(no title)
meshko
|
6 years ago
You think I was rude asking you about your experience. Now think how rude this unsubstantiated allegation of obvious simplicity of the code in question is to the person who wrote it -- with the weight of hundreds of lost lives on their shoulders.
These control systems can get arbitrary complex. We don't know anything about the hardware this runs on and what it has to interface with. We don't know the constraints and age of the codebase. Nothing. To assume that this boils down to a simple if statement is something I would expect from a recent college graduate, or someone who has only worked at a web startup, not a person with 5+ years of real world experience building complex systems.
I agree about all the points about testing and business processes. We have enough evidence to conclude that unforgivable mistakes were made there (and I point to that in my original comment).
salawat|6 years ago
You asked for a number. Who I am, doesn't factor in. The experiences and insights I can bring to the conversation do. Of which I provided more than enough to get you in the right ballpark experiencewise.
>We don't know anything about the hardware this runs on and what it has to interface with.
These are essentially networked embedded microcomputers, likely utilizing various potential protocol stacks such as
CAN, CAN FD AFDX® / ARINC 664 ARINC 429 ARINC 825 Ethernet CANopen for networking.
They are likely highly constrained, and must be compliant with DO-178B/C, which includes a need to verify the software down to the op codes spit out by the compiler.
The most popular languages for this purpose are known to be C, C++, FORTRAN, and Ada.
There's this wonderful place called the Internet where Engineers and other really dedicated people share information about what they use to do things.
>Arbitrary complexity Is a possibility, but tends to be bounded by the fact humans still need to be able to implement and verify the systems they make in a reasonable amount of time. Which coincidentally, seems to have missed a few layers or so given we're here talking about this.
The world has very little that can't be found with a little digging, and in the interests of saving time, we tend to reuse technologies when appropriate from things like, cars, in other things, like airplanes.
If you can gain a mastery of how to network and program computers in general, you gain insights into how other physical systems, even though they aren't Turing machines, interconnect and propagate information and forces.
If you can then understand engineering principles well enough to decompose complex things into a network of simpler basic parts, and understand how to employ mathematics to analyze and predict the behavior of those systems, you can quickly formulate broad guesses about contributory factors to a failure state given the even small amounts of information.
And if you say all that's impossible to appear in one person, I don't know what to tell you. I'm not asking you to have faith, I'm asking you to think, question, imagine, and connect the dots between what information is available out there.

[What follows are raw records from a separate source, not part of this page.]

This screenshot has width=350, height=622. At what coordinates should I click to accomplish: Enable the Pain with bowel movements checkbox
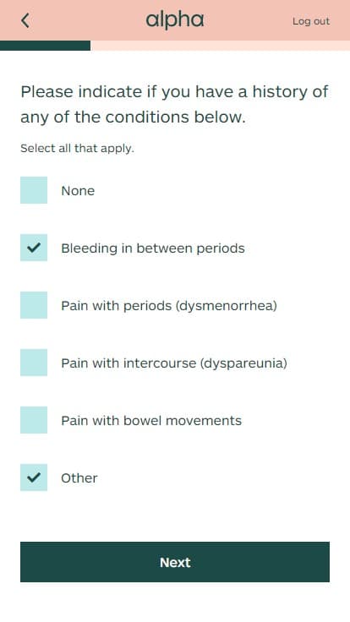[34, 420]
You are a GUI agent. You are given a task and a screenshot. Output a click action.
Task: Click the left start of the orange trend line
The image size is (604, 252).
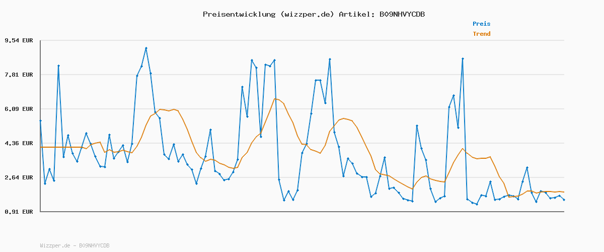pyautogui.click(x=40, y=147)
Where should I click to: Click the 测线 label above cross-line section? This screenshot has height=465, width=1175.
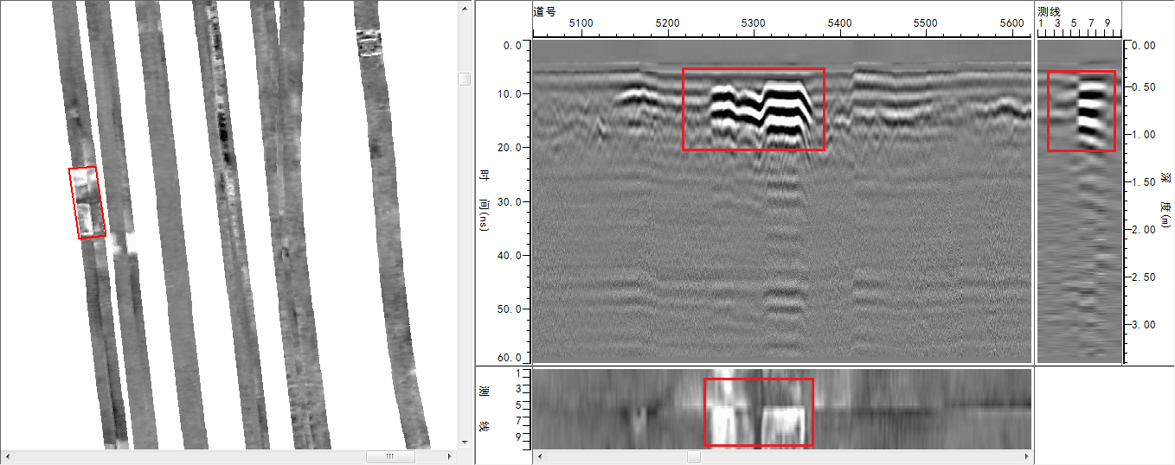pos(1048,11)
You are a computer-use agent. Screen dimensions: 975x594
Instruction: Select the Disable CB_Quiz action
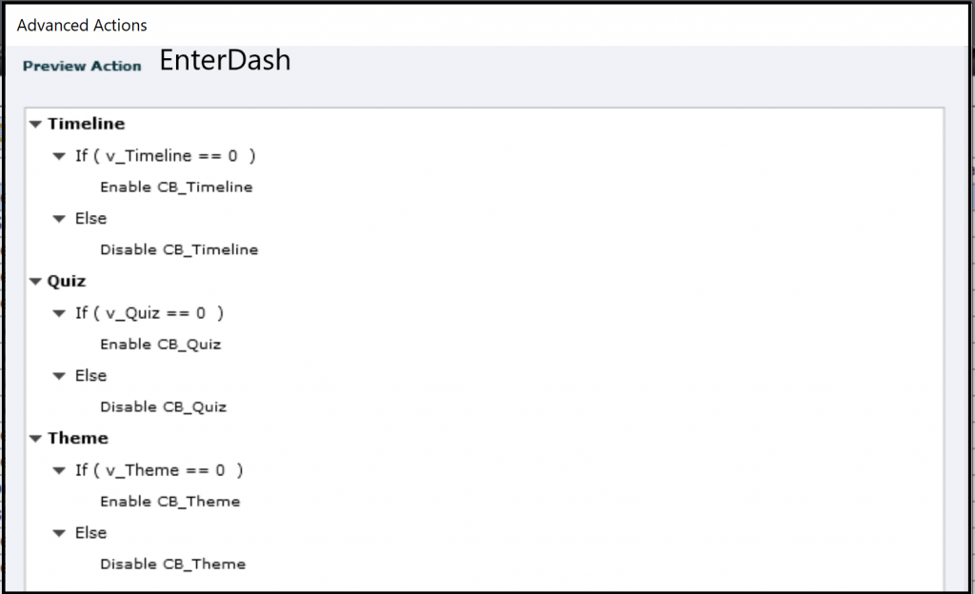(x=163, y=407)

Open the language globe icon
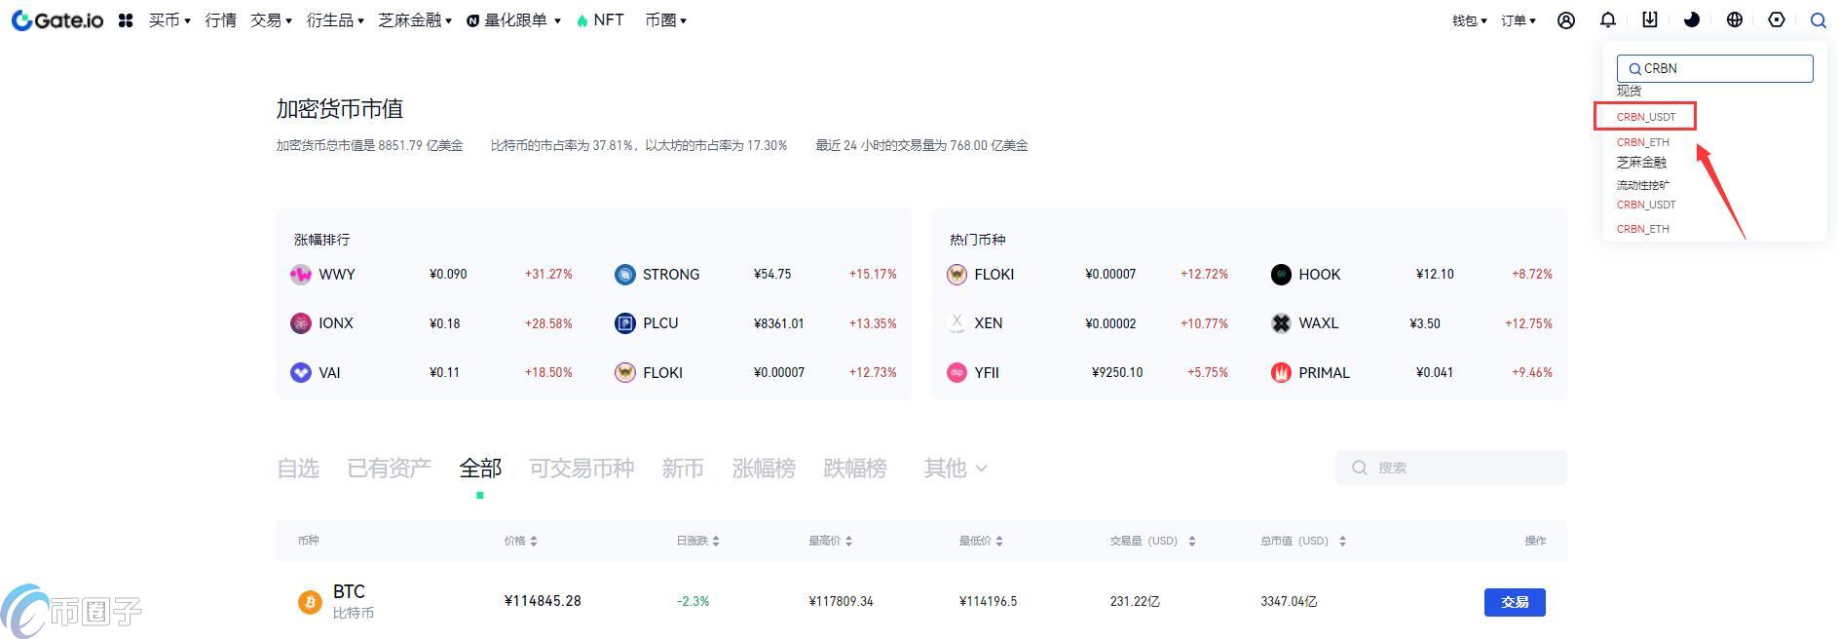click(1735, 20)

But hey, what do I know? I'm just a guy who objects to having credibility pidgeonholed based on some number instead of the content of what is being communicated.
I apologize if I sound aggravated or hostile, but I do not appreciate it when something as tightly regulated as aircraft out of the blue starts killing people, and the reason looks to be a lack of scrutiny/verification, rushed implementation, intentionally sparse communication, and unethical sales practices for whatever reason.
There are ways to do things, and there are ways not to do things. I expect a leader of an industry to at least show a level of effort such that I can entertain the benefit of a doubt that gross incompetence Or greed was not a factor. I have no such illusions left to me based upon what I've been able to work out. The cause is somewhere in their culture or business practices, and I want it ripped out into the light as an example to everyone, everywhere.
I don't care half as much about what happens to the people involved as long as it is enough to dissuade anyone thinking of doing the same thing from going down that path.